# Installing the illuminated door sills.



## audog (Apr 28, 2011)

Are these illuminated when the doors open?


----------



## Snazzy (May 17, 2011)

I would imagine yes, they are bought as illuminated


----------



## ecw73 (Mar 17, 2011)

What about the electrical connections? Are there hookups already present under the panels? If not what do you wire the sill plates to?


----------



## Snazzy (May 17, 2011)

For what I can see as an electrician, the cables that was supplied with the set, i need to unplug a cable, connect the ones i got, and connect the old cable to that, so it's plug and play i believe.


----------



## Snazzy (May 17, 2011)

New pictures of the LED ones!


----------



## GoldenRS (Nov 11, 2010)

I love ours..Especially when you open the doors and that bright LED blue greets you. Personally think they were worth the money..:grin:


----------



## Mahty (Nov 23, 2010)

Looks very good but i favor the looks of the ones on e-bay that just say CRUZE.


----------



## Snazzy (May 17, 2011)

The CRUZE ones ón the internet doesnt have the same cyan Colour  not my taste then to have more colours inside the car ?


----------



## Drewsiph87 (Feb 17, 2011)

Does anyone know the part number for this kit?


----------



## 70x7 (Apr 24, 2011)

how about some illuminated pics?


----------



## ecw73 (Mar 17, 2011)

To anyone that has the OEM illuminated door sills: when are they supposed to turn on/off? I just had them installed, it's getting dark earlier now and I just noticed they appear on when driving the car. Is that normal? Also I shut off my car and I can still see them on with the doors closed (blue glow is visible under the doors). I think the dealer f'd up installing them but I'm looking for confirmation.


----------



## cruzeman (Mar 13, 2011)

i want to install puddle lights that go on when door open. Im assuming i can use the same wiring connection that the door sills use. Are the plugs for the door sills just sitting under dash waiting for the connection to door sills or do I have to find the dome light wires?


----------



## getblended (Jun 15, 2011)

FOR WHAT! $170 bucks could have been spent on something useful


----------



## cruzeman (Mar 13, 2011)

I don't want Door sills, I want to put a light in door for when door opens


----------



## Snappa (Mar 31, 2013)

Could you update this so it shows the location of the grey connector used to hook up the sill plates to? It no longer shws the pic like there is some error.


----------



## iTz SADISTIK (Apr 6, 2014)

Snappa said:


> Could you update this so it shows the location of the grey connector used to hook up the sill plates to? It no longer shws the pic like there is some error.
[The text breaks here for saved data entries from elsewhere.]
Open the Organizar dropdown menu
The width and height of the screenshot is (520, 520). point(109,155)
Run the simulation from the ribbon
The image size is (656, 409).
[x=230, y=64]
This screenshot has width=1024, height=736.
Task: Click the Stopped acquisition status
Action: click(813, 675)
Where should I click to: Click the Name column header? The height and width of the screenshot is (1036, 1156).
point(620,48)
Not sure if it was you asking on my post but I promise I will get it uploaded!!! I will also be doing a complete install guide on these as this post seems to have lost it's mojo


----------



## spacedout (Dec 7, 2010)

iTz SADISTIK said:


> Not sure if it was you asking on my post but I promise I will get it uploaded!!! I will also be doing a complete install guide on these as this post seems to have lost it's mojo


I'm looking forward to your post/pictures as well. Some of these installs indicate using a wire behind the glove box which I think is incorrect. That wire is for the glovebox light which has a switch mounted to it. Hooking the door sills to this wire would mean they would be running all the time when your car is on. Besides I heard GM removed that glove box wire in later models(the 2011 had the light, the early 2012 had the wire still). 
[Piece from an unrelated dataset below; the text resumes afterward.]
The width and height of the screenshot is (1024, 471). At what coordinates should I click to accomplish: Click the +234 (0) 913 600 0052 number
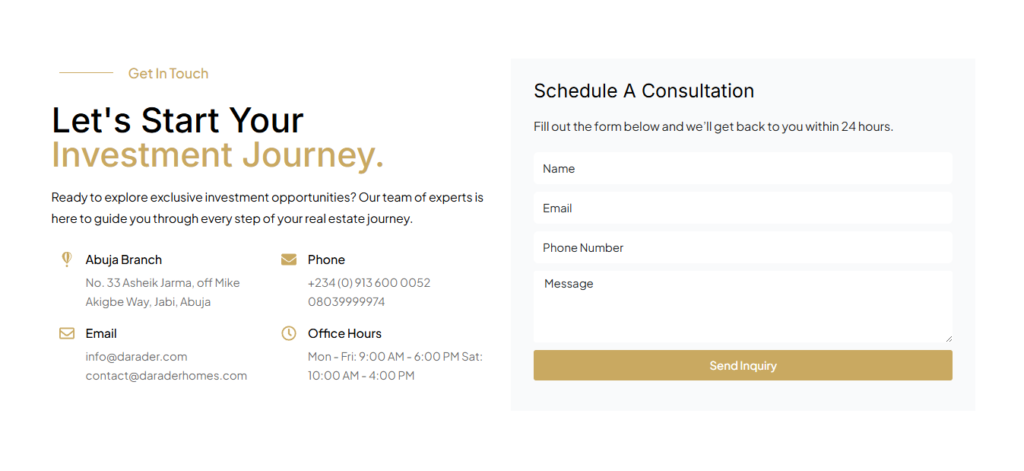[x=369, y=283]
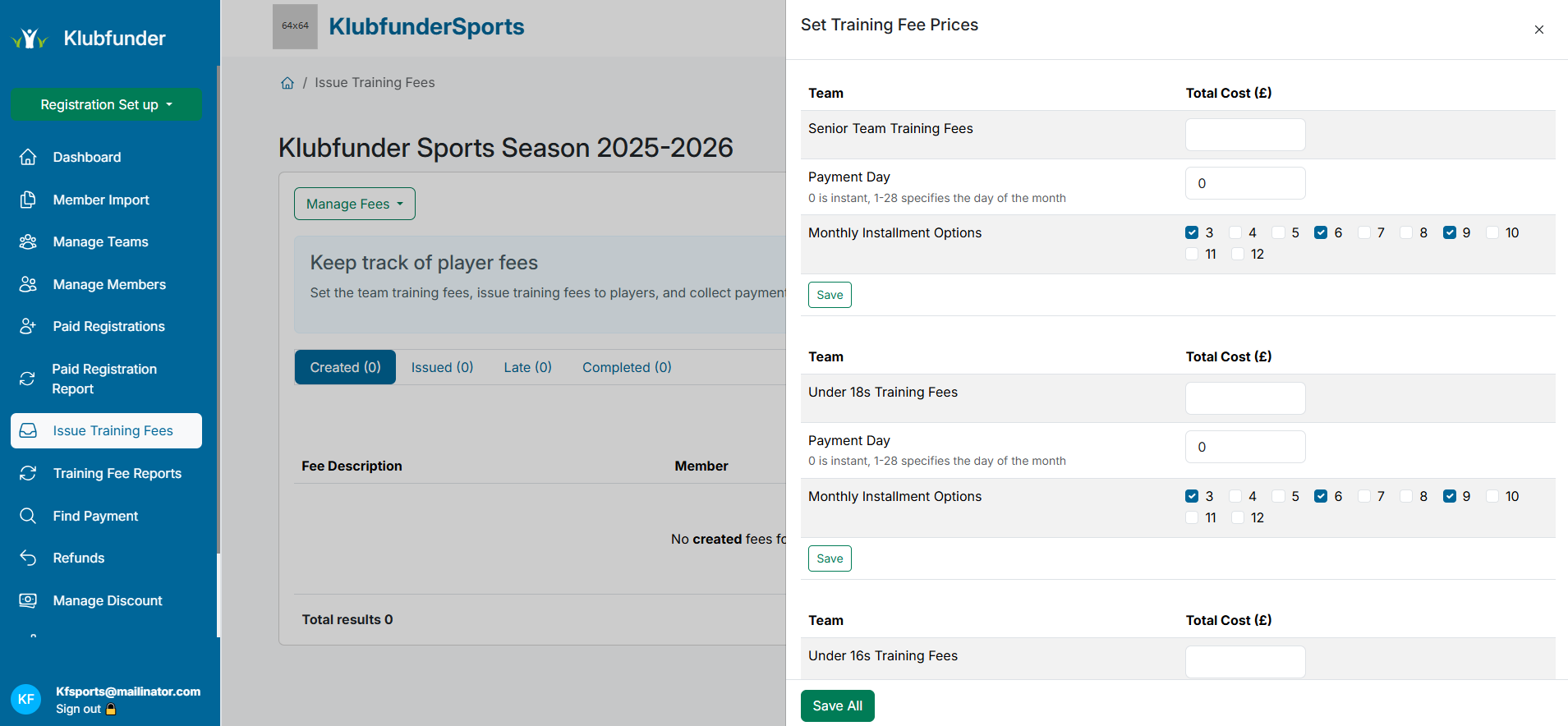Viewport: 1568px width, 726px height.
Task: Click the Manage Teams group icon
Action: tap(28, 241)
I'm interested in where the kit wants you to hook this, If nothing is indicated I would hook to the BCM dome light wire so they turn on and off with your doors.


----------



## iTz SADISTIK (Apr 6, 2014)

[/QUOTE]I'm interested in where the kit wants you to hook this, If nothing is indicated I would hook to the BCM dome light wire so they turn on and off with your doors.[/QUOTE]

It's near or behind the glove box but you plug an adapter into the harness back there. I don't know the pin out on the harness to tell you nor have I looked at the entire setup for more than 3 mins. These last two weeks have been absolutely insane. 
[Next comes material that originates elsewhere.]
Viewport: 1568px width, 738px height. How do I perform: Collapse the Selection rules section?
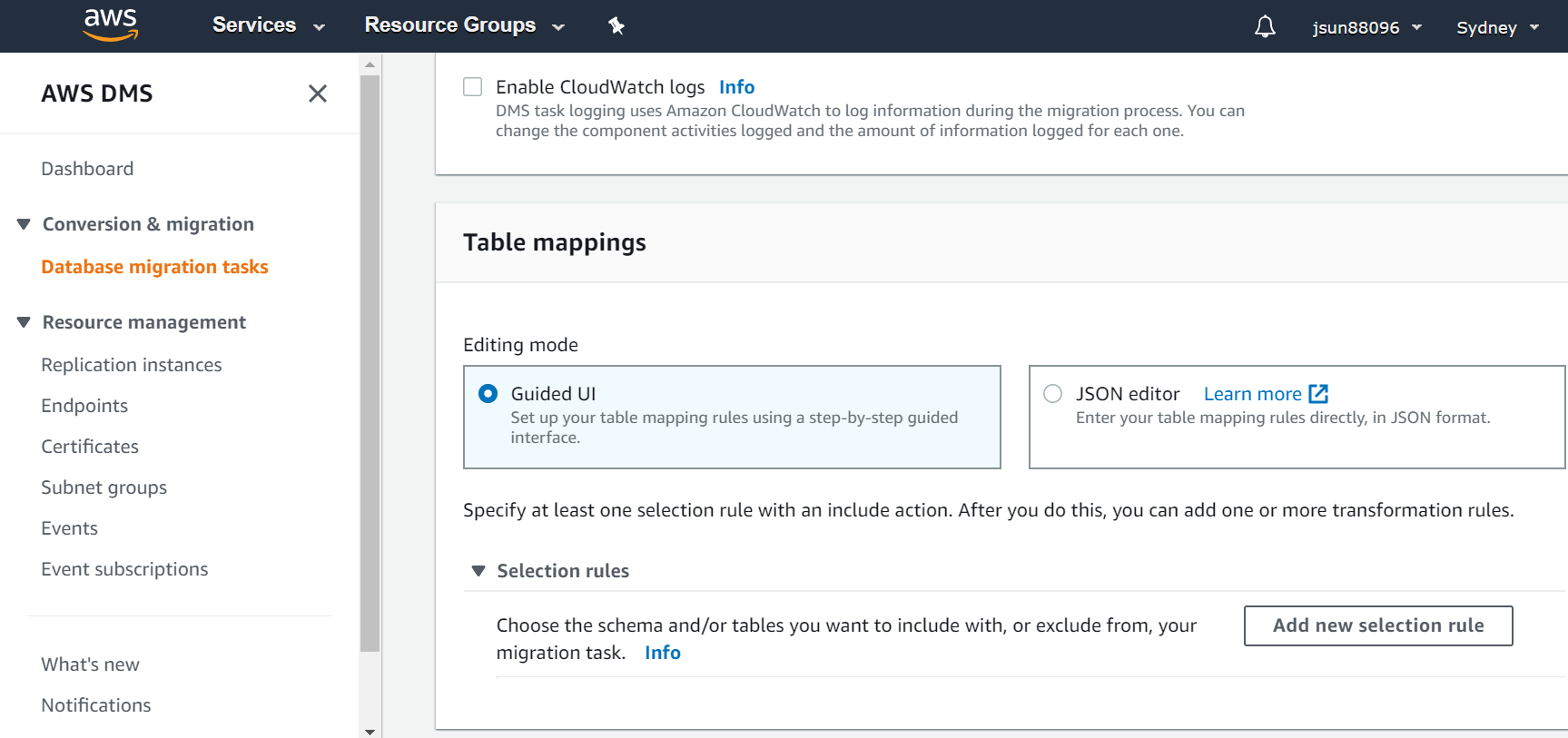click(x=478, y=571)
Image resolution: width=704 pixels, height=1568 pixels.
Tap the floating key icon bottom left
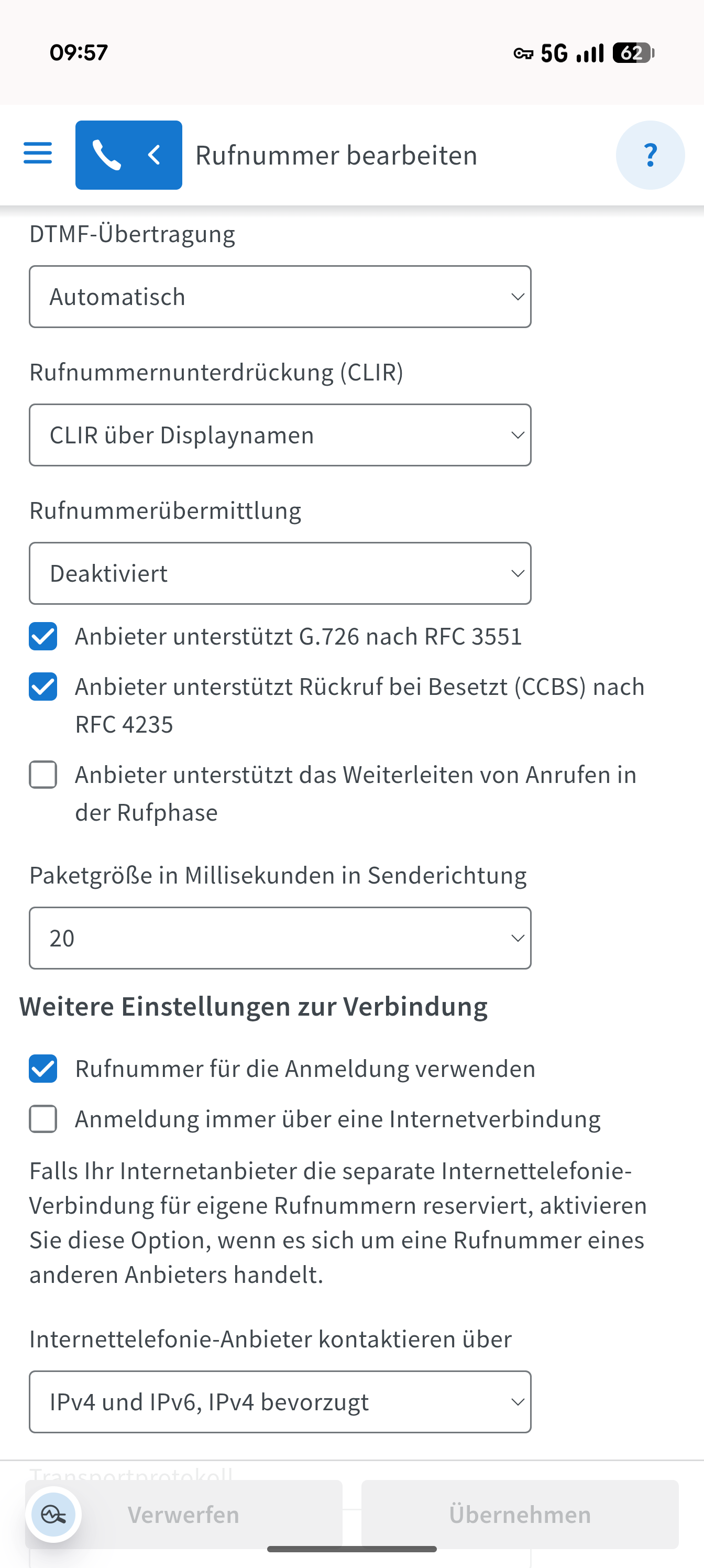coord(53,1514)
Tonight I'll upload the install directions. 

Sat/Sun I'll do the actual install.


----------



## spacedout (Dec 7, 2010)

Hey no hurry or worries, I'm just glad when you have the time you will post this info.


----------



## johnnyreck (May 14, 2015)

Wanted to update this blog since there was been much updates lately. Just got done installing mine myself. Love them. Paid $175 for them. Wasn't too hard to install for someone who has little idea how it works. Would say its a 5 of out 10 for hardiness. Directions weren't too bad either.


----------



## Arne73 (Nov 24, 2013)

So-
Is there a part number for this kit? Where is it sourced from?


----------



## bostonboy (Apr 8, 2015)

95470931 | eBay

I see them pop up for about $150 sometimes eBay ^^^^ link with part number


----------



## johnnyreck (May 14, 2015)

2011 2015 Chevrolet Cruze Illuminated FRT RR Door Sill Plates by GM 95470931 | eBay


----------



## johnnyreck (May 14, 2015)

They changed the part number, I think the old one is 96888840 and new part number is [h=2]95470931 same thing however.[/h]


----------



## Christopher_2 (Jul 31, 2012)

Anybody have the instructions? I would like to see where to tap into for wiring.


----------